## WHAT IS BEING ASKED:
Rewrite the records from the line containing "Task: Expand the View Options dropdown" through the line containing "Click the 21", swapping "dialog" for "window" and leaving the rest unchanged.
##############################
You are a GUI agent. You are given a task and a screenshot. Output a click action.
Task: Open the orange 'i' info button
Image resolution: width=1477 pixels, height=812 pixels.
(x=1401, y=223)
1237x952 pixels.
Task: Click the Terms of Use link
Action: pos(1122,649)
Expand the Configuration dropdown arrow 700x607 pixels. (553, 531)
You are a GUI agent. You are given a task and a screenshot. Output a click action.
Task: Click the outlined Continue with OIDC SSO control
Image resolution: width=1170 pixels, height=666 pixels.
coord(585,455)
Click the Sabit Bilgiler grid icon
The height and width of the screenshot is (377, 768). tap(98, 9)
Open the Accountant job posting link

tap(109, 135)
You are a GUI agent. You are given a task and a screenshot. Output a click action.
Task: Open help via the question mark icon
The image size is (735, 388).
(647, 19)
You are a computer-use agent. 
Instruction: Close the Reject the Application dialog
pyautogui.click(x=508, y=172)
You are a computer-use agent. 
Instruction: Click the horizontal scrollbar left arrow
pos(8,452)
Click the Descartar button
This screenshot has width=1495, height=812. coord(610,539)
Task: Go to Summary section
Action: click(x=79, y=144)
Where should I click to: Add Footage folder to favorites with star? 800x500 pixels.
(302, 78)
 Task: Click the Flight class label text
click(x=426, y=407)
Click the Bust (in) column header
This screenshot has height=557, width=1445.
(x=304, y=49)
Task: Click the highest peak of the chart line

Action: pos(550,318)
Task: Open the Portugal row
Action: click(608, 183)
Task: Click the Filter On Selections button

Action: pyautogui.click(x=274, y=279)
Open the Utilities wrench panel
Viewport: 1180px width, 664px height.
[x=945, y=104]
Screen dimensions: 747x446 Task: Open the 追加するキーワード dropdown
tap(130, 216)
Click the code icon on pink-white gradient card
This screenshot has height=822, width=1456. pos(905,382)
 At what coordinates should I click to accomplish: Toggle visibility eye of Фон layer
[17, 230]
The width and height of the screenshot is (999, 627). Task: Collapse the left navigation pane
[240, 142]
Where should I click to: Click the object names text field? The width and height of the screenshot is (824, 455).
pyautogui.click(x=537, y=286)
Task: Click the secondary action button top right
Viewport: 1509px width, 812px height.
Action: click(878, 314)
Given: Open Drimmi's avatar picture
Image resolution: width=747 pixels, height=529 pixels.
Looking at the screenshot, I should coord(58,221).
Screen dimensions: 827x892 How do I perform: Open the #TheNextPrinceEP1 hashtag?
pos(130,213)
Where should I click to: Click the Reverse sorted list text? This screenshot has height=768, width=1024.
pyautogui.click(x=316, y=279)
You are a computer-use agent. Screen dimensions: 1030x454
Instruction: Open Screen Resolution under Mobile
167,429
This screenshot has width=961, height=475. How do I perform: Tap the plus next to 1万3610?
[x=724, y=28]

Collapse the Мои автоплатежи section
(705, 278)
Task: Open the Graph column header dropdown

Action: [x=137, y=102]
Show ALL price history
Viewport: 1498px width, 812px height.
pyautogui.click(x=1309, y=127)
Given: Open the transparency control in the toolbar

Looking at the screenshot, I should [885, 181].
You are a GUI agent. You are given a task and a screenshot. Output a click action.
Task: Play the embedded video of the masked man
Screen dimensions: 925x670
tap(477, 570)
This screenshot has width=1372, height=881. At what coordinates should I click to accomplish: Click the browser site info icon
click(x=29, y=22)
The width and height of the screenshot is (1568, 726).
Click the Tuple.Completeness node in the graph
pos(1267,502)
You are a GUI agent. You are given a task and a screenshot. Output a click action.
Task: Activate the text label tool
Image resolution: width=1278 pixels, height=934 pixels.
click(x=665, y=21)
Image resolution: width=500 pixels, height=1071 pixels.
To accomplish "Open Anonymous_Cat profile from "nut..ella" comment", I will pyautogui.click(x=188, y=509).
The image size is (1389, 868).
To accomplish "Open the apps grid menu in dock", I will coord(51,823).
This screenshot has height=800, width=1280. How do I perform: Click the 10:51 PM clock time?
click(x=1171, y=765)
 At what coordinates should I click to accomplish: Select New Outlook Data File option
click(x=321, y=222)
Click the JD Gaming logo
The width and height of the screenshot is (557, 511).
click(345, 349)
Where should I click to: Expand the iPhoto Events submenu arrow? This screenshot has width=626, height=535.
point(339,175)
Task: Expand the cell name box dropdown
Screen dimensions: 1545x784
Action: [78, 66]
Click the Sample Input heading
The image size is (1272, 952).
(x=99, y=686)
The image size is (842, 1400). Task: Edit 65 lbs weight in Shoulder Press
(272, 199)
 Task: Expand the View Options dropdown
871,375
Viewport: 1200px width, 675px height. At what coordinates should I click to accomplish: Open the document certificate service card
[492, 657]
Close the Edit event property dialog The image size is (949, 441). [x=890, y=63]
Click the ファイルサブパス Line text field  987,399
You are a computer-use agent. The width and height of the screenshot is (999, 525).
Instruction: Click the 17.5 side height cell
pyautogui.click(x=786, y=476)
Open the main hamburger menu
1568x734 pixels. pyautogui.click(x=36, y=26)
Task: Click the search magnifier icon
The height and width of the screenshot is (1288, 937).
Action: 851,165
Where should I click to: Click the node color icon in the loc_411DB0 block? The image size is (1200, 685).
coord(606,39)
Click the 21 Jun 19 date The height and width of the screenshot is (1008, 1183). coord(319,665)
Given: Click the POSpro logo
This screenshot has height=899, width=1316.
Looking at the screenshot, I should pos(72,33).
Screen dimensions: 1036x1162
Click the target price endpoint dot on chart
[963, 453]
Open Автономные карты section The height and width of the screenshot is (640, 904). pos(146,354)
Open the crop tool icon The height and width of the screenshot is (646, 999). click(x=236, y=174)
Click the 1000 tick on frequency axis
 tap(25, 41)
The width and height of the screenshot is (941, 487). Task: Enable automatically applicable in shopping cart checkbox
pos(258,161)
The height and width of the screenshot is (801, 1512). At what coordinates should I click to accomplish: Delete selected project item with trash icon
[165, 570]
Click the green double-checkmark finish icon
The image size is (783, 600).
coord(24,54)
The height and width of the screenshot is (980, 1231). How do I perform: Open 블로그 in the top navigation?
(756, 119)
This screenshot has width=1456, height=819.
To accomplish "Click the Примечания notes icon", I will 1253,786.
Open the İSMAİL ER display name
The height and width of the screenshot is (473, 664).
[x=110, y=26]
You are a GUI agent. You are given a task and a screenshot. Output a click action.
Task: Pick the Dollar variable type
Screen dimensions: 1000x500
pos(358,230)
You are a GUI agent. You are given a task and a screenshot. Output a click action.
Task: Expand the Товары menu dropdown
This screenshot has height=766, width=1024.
##############################
## THE REPLY:
 Task: Expand the View Options dropdown
871,375
Viewport: 1200px width, 675px height. At what coordinates should I click to accomplish: Open the document certificate service card
[492, 657]
Close the Edit event property window The image size is (949, 441). [x=890, y=63]
Click the ファイルサブパス Line text field  987,399
You are a computer-use agent. The width and height of the screenshot is (999, 525).
Instruction: Click the 17.5 side height cell
pyautogui.click(x=786, y=476)
Open the main hamburger menu
1568x734 pixels. pyautogui.click(x=36, y=26)
Task: Click the search magnifier icon
The height and width of the screenshot is (1288, 937).
Action: 851,165
Where should I click to: Click the node color icon in the loc_411DB0 block? The image size is (1200, 685).
coord(606,39)
Click the 21 Jun 19 date The height and width of the screenshot is (1008, 1183). coord(319,665)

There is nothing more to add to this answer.